Ainsi, si un récit est fait de façon neutre et extérieure, la fin ne peut pas être une exception et nous ne pouvons pas tout à coup sentir les “battements du cœur” du héros… Il peut y avoir une révélation factuelle, un revirement des affects des personnages, mais pas de changement de distance du narrateur pour qui les personnages deviendraient soudain transparents, pas de changement de cette “hospitalité” ou de cet éloignement entre les personnages et le narrateur.
Une autre façon d’envisager la question est de choisir une sorte de " rôle " pour le narrateur : Un conteur, s'il assume pleinement ce rôle, une sorte de Dieu, s’il est omniscient ou une sorte de voyeur, s’il semble découvrir l’histoire et les scènes au fur et à mesure qu’elle se déroule sans connaitre rien des personnages, un narrateur comme un observateur derrière une fenêtre ou une caméra. À l’opposé le narrateur peut être comme la voix interne au personnage ou encore celle d’un ami plus ou moins impliqué qui connait une partie des enjeux et assiste à ce qui se passe, non de l’extérieur, derrière la fenêtre, mais dans un coin de la pièce ou parmi les personnages.
Un autre thème, lié également à la question du narrateur est celle de l'oralité.Selon que le narrateurs sera un conteur, un personnages ou pas de l'histoire, il s'exprimera de façon différente. On trouve déjà chez Zola ce soucis de faire s'exprimer le narrateur à la manière des personnages et plus encoreau XXe avec Aragon ou Céline par exemple.

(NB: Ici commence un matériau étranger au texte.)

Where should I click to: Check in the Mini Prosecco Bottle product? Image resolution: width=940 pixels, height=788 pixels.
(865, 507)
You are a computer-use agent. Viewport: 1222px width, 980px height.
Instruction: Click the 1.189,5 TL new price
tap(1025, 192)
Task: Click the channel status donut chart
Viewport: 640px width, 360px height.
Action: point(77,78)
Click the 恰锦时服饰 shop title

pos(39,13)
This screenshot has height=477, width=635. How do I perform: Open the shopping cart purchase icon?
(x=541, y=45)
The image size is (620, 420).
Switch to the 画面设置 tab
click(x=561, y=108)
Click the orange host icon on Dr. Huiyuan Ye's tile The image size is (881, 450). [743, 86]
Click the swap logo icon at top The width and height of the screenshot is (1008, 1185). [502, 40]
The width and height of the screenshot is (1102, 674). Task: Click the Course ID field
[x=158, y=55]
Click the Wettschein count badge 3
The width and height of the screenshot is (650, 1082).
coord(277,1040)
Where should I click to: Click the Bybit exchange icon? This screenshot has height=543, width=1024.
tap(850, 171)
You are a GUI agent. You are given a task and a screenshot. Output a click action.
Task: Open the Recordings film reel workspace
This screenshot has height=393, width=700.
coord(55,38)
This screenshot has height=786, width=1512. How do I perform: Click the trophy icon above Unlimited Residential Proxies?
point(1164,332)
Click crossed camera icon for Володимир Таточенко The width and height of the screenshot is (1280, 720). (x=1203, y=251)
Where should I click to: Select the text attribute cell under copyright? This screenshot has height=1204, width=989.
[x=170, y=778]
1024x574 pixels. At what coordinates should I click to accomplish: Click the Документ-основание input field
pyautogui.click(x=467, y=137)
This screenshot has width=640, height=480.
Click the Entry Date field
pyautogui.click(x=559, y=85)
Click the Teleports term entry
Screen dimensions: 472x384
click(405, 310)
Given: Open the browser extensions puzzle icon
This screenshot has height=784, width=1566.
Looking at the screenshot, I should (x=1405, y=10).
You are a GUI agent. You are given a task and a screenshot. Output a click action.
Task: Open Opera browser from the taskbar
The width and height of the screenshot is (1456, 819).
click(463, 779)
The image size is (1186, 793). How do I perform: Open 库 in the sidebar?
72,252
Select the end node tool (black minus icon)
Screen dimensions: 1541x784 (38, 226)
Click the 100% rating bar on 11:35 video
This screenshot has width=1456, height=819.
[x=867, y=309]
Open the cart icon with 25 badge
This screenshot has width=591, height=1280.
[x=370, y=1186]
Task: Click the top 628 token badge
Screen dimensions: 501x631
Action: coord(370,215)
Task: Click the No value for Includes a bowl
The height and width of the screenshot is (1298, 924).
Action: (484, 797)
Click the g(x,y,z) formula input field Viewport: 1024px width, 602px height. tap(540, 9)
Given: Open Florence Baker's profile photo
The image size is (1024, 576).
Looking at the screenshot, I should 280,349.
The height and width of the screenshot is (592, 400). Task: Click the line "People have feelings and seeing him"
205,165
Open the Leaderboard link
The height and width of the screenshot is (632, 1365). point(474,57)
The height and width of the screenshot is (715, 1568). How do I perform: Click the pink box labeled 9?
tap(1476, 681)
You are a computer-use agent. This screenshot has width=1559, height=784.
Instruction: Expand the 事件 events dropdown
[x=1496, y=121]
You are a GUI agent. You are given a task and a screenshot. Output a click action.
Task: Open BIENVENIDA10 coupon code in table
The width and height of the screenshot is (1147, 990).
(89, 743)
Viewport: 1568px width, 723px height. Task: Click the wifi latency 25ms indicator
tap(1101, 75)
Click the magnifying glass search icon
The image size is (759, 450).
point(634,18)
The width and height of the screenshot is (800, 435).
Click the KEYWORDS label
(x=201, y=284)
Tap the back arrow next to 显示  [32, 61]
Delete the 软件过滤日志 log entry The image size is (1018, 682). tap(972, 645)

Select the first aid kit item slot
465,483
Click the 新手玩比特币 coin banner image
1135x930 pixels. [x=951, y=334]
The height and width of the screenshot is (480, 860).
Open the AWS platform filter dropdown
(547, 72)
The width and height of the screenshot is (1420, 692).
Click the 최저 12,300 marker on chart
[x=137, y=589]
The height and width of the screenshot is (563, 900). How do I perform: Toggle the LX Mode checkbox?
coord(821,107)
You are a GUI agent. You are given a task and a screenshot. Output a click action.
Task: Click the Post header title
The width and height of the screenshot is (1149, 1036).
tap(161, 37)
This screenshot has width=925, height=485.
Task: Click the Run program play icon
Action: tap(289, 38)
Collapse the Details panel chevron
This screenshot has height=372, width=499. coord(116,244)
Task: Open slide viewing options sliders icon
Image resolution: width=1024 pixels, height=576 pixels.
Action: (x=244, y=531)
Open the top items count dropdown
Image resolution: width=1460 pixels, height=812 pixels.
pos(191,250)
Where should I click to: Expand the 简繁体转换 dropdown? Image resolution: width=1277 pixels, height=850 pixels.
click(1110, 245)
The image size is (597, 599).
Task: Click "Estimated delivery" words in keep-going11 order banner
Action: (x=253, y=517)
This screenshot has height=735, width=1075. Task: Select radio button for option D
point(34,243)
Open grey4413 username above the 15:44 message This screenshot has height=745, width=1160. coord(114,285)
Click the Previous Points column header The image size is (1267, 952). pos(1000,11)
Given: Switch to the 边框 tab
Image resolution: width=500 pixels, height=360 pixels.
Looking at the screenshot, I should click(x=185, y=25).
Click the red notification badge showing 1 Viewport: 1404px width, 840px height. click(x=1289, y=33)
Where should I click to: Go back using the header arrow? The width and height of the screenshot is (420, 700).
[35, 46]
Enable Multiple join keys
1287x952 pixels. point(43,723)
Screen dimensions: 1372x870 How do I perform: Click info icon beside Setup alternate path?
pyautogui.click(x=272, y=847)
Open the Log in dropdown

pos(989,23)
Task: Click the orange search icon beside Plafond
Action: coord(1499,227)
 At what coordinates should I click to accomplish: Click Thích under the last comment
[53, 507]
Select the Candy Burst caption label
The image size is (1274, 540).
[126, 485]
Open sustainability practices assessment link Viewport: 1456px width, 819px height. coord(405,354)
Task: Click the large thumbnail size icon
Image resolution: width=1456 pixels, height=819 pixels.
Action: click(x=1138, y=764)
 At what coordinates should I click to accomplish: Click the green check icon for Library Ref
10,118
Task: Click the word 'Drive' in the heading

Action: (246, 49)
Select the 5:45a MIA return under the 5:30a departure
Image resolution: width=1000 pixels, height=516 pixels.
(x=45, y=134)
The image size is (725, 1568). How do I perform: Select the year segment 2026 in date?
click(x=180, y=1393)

Au travers de cette question du narrateur et de ses multiples formes et dimensions, l'on mesure l’impossibilité d’épuiser ou même de résumer l’ensemble des aspects qui constituent un récit, chaque récit doit trouver sa forme, nous explique Flaubert, chacun a sa façon particulière de raconter et donc son ou ses narrateurs, c’est ce qui en fait une source d’invention et de création elle-même inépuisable.